Sorry for my gaps in responding to this... life is busy at the moment! But I think I can help.
I think creating a shell script that does what you want is the right approach, and you can tell CMake to run it automatically every time your application is built. The general approach is something like this:
Code:
add_custom_command(
OUTPUT ${CMAKE_CURRENT_BINARY_DIR}/<MyApplication>_with_mods.dsk
COMMAND <path to your script here plus any arguments>
DEPENDS <MyApplication>_APPL
COMMENT "Creating disk image with MOD files"
)
add_custom_target(create_mod_file_disk_image ALL DEPENDS ${CMAKE_CURRENT_BINARY_DIR}/<MyApplication>.dsk)

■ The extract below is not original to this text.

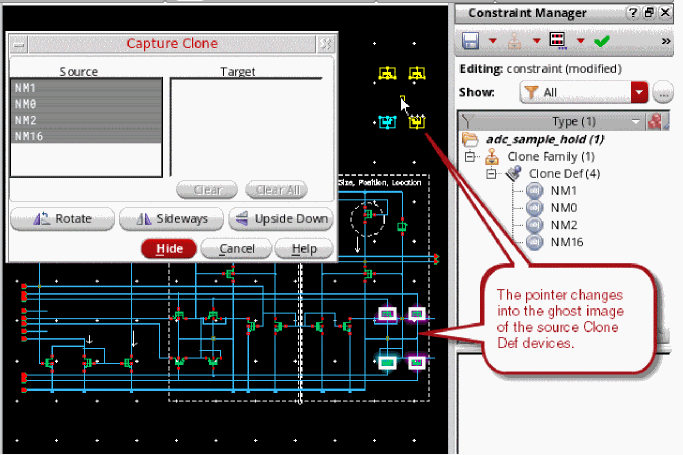Click the Upside Down button
Screen dimensions: 683x455
coord(280,219)
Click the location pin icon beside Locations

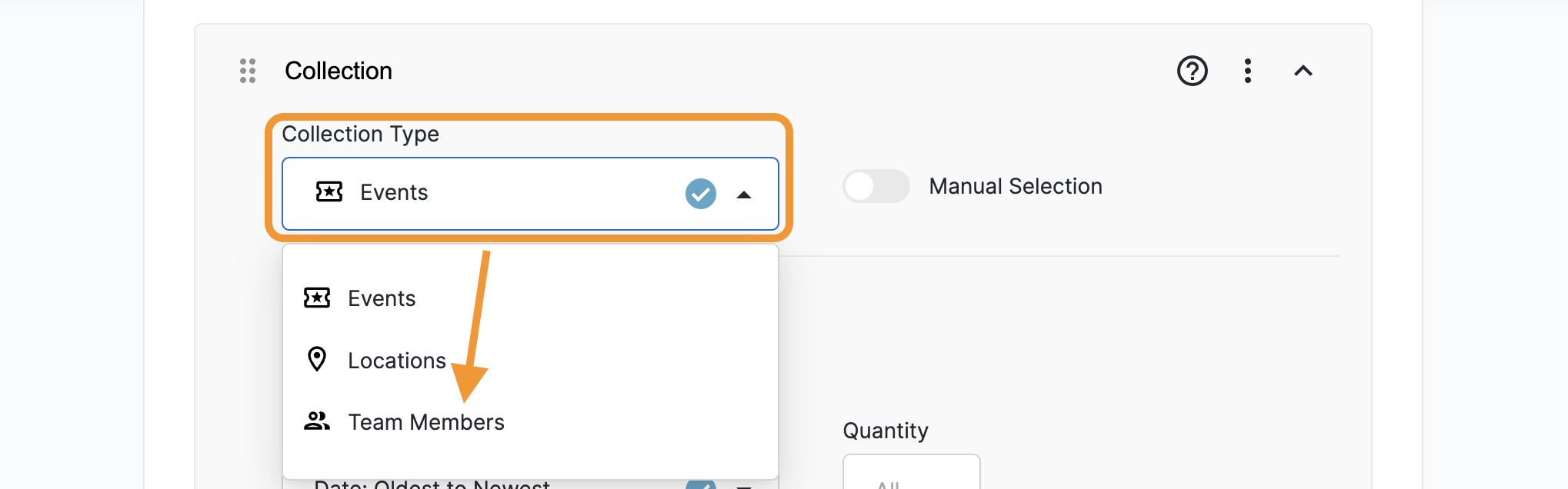click(317, 359)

add_dependencies(<MyApplication> create_mod_file_disk_image)
Replace any instance of
<MyApplication> with the name of your project that you pass into add_application. That tells CMake the disk image generated by your script is dependent on the disk image created by Retro68 (and
<MyApplication>_APPL is the name of the task that generates it), and that the entire project is dependent on this new task you're defining that calls your script and generates your disk image, and so that should run your script every time you build.
I recommend setting up your script so that it takes as one of its arguments the path of the disk image you want to generate, so that you can define it in your CMake file and make sure it's consistent, since CMake needs to know it's full path in order for all of this to work.
You can take a look at
add_application.cmake in Retro68's toolchain directory to see what
add_application does and how it sets everything up.
I think CMake is not the easiest build system to learn, and in spite of being an experienced developer I struggled with it and bounced off of it for years. I wish a better designed one with more clear syntax won out in the end. But at least CMake is very capable.
As for detecting when you're compiling with Retro68....
There's a number of options. You check the compiler is gcc or clang with
#ifdef __GNUC__, which both compilers will define. If you need to check for clang specifically, you can look for
__clang__.
You can also check if the current compiler is CodeWarrior (assuming you're using that on a classic mac) with
#if (defined __MWERKS__ || defined __CWCC__). I think (but am not 100% sure) you can detect Think C / Symantec's compiler by looking for
THINK_C. And I think MPW is
MPW_C.
You can also just add this to your CMake file:
Code:
add_compile_definitions(RETRO_68)
and then use
#ifdef RETRO_68
Hopefully that gets you what you need!